Predicting the NBA Draft

By Isaac Butz, Zongxia Li, and Laksh Sekhri


Welcome to our tutorial! In this project, the goal is to look at what factors are the most important for NBA draft picks. First, a little bit about the NBA. The National Basketball Association, or NBA, is the highest level professional basketball league in the world. It is composed of 30 teams that play 82 games each, before a playoff bracket is set. The most common way for players to enter the league (After 2006, read more about the rule change here is to be drafted in the NBA draft. Most players drafted come from collegiate basketball, more specifically NCAA D1 Mens Basketball. The draft consists of 2 rounds, with each team getting 1 pick per round, for a total of 60 picks.
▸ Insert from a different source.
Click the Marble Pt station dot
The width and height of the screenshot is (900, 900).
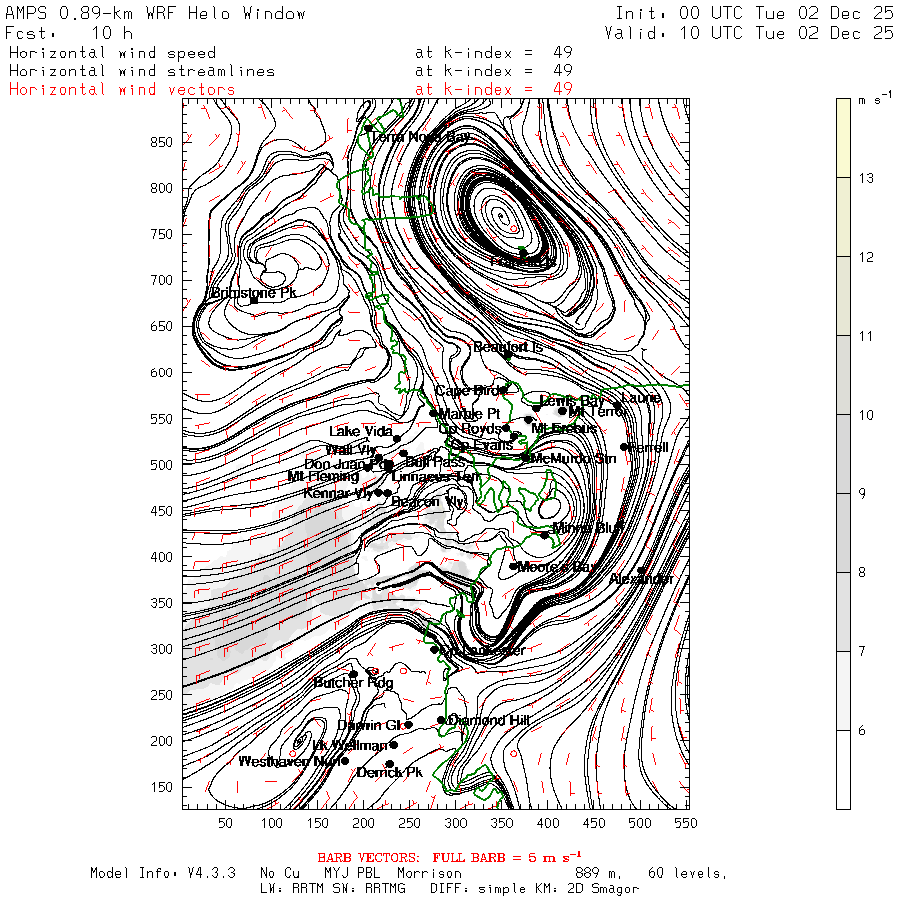pyautogui.click(x=433, y=413)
The end goal of this project is to try and predict the 2021 NBA draft that will take place on July 29th. Finding out the position of draft picks would be useful for those in the sports industry. A team would be able to predict what players other teams will select, see if players are over/under-rated, or possibly help set sports betting odds. However to start predicting the draft, we must look at past drafts to see what are the most important factors for an NBA draft pick. The project will be broken up into 5 sections:

  1. Setup
  1. Data Wrangling
  1. Analysis of Previous Drafts
  1. Building a Model
  1. Conclusion

Over the course of this guide, we hope the reader is able to understand how and why data analysis is done, and would be able to follow similar steps to do some data science on other topics!

Part 0: Setup

The following imports and libraries will be used. If you want to read the documentation, click below.

Part 1: Data Wrangling

Perhaps the most important part is to get the data. This first dataset needed is a collection of past NBA draft picks college stats. This is what we will do analysis on, and train our machine learning model on. We found the website barttorvik.com that contains data on NCAA mens basketball players. Secondly, a dataset is needed for the current NBA draft class. With these two data sets we will be able to inspect our data and do preliminary hypothesis testing, create a model for the data, and lastly try to predict this current years draft order.
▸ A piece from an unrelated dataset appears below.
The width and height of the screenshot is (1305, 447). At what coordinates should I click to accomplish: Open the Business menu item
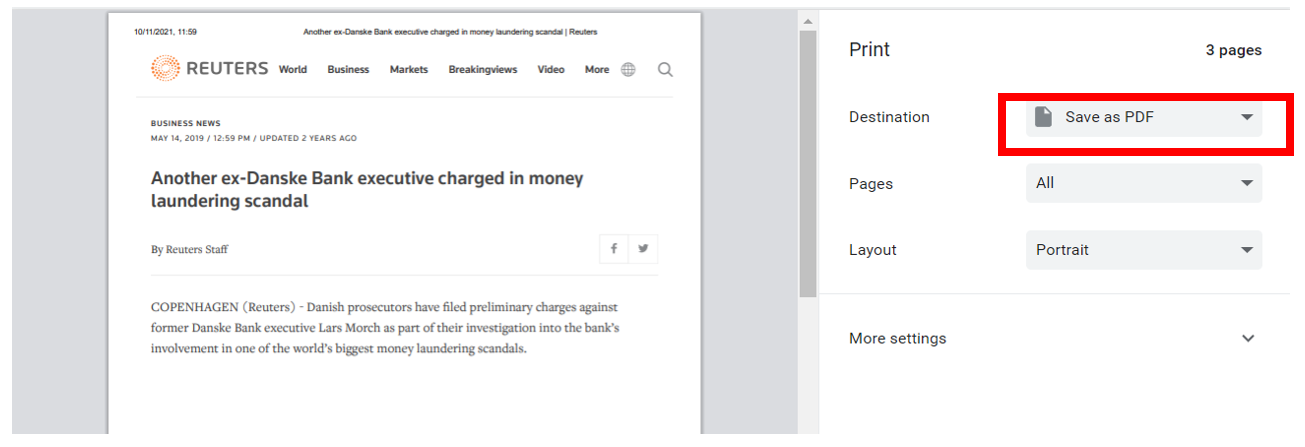(x=348, y=70)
Step a: Previous NBA drafts

Unfortunately, the data is generated using javascript and we were unable to parse it, so it was done manually. Here are the steps. From here, under the top drop down menu 'all' was selected to get all time. Next, scrolling down the left side, Min%, O-Reb%, D-Reb%, Ast%, Blk%, Stl%, FTR, 2PM, 3PM, and drafted were selected to be shown. Drafted was also set to "<=" and "60", since there are 60 picks in the NBA draft. After that, "name" was clicked twice so the players were sorted by name. Then, the "Show 100 more" option was repeatedly selected, until the full 1302 element table was shown. Lastly, the entire table was selected using a cursor, and copy/pasted into a blank csv file that was read into pandas.

The better approach would be to use a library such a selenium, however we had difficulties figuring this out.

The data is super messey. We want to fix it and have the following columns:

The last 8 are hyperlinks to a gloassary by basketball-reference.com that further explains what these columns mean.

Step b: This year's draft

Unfortunately we will not be able to predict everyone in the draft. This is because the deadline for players to announce for the NBA draft is May 30th, and this project is due May 17th. However, most players who will be picked higher up in the rankings declare earlier for the draft, so we can use these early declarations for predictions. This website contains a nice table of all the players who have declared early thus far.

Next, we use this list of names as a cross reference for the 2021 season stats, getting the 2021 season players stats from barttorvik.com again. Like before, this data is created using javascript, so here are the steps for how we manually got the data. First, go to barttorvik player stats. Make sure the year is 2021. Next, select Min%, O-Reb%, D-Reb%, Ast%, Blk%, Stl%, FTR, 2PM, and 3PM. And once again, show 100 more was selected repeatedly until all 2125 players were visible. Lastly, this was copy/pasted into a csv file, which is read in and processed.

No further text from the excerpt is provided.